**WORK INSTRUCTIONS**.
The data below must be returned in full and exactly.

(EXCERPTED DATA begins)

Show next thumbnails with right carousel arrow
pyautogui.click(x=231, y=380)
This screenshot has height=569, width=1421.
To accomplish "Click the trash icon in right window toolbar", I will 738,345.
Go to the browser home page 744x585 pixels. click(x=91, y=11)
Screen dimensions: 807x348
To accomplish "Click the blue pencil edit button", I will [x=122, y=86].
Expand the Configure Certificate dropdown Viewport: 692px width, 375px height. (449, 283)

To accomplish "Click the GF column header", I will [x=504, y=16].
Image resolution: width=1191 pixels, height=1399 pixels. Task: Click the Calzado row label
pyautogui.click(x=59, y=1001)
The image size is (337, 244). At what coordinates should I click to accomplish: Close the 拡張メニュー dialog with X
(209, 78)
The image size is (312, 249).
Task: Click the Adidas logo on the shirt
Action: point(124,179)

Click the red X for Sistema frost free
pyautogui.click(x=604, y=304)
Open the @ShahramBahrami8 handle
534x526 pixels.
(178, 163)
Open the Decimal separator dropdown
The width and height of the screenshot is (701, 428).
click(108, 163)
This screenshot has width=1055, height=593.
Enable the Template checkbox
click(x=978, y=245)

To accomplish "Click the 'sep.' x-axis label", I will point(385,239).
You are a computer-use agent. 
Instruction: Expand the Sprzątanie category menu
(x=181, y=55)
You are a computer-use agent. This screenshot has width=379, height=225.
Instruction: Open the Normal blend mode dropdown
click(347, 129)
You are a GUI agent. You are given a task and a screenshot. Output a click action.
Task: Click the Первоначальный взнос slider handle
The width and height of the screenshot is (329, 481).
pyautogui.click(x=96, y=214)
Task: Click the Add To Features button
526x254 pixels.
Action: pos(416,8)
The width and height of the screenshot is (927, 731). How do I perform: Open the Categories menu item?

(EXCERPTED DATA ends)

**OUTPUT FOR THIS TASK**.
Show next thumbnails with right carousel arrow
pyautogui.click(x=231, y=380)
This screenshot has height=569, width=1421.
To accomplish "Click the trash icon in right window toolbar", I will 738,345.
Go to the browser home page 744x585 pixels. click(x=91, y=11)
Screen dimensions: 807x348
To accomplish "Click the blue pencil edit button", I will [x=122, y=86].
Expand the Configure Certificate dropdown Viewport: 692px width, 375px height. (449, 283)

To accomplish "Click the GF column header", I will [x=504, y=16].
Image resolution: width=1191 pixels, height=1399 pixels. Task: Click the Calzado row label
pyautogui.click(x=59, y=1001)
The image size is (337, 244). At what coordinates should I click to accomplish: Close the 拡張メニュー dialog with X
(209, 78)
The image size is (312, 249).
Task: Click the Adidas logo on the shirt
Action: point(124,179)

Click the red X for Sistema frost free
pyautogui.click(x=604, y=304)
Open the @ShahramBahrami8 handle
534x526 pixels.
(178, 163)
Open the Decimal separator dropdown
The width and height of the screenshot is (701, 428).
click(108, 163)
This screenshot has width=1055, height=593.
Enable the Template checkbox
click(x=978, y=245)

To accomplish "Click the 'sep.' x-axis label", I will point(385,239).
You are a computer-use agent. 
Instruction: Expand the Sprzątanie category menu
(x=181, y=55)
You are a computer-use agent. This screenshot has width=379, height=225.
Instruction: Open the Normal blend mode dropdown
click(347, 129)
You are a GUI agent. You are given a task and a screenshot. Output a click action.
Task: Click the Первоначальный взнос slider handle
The width and height of the screenshot is (329, 481).
pyautogui.click(x=96, y=214)
Task: Click the Add To Features button
526x254 pixels.
Action: pos(416,8)
The width and height of the screenshot is (927, 731). How do I perform: Open the Categories menu item?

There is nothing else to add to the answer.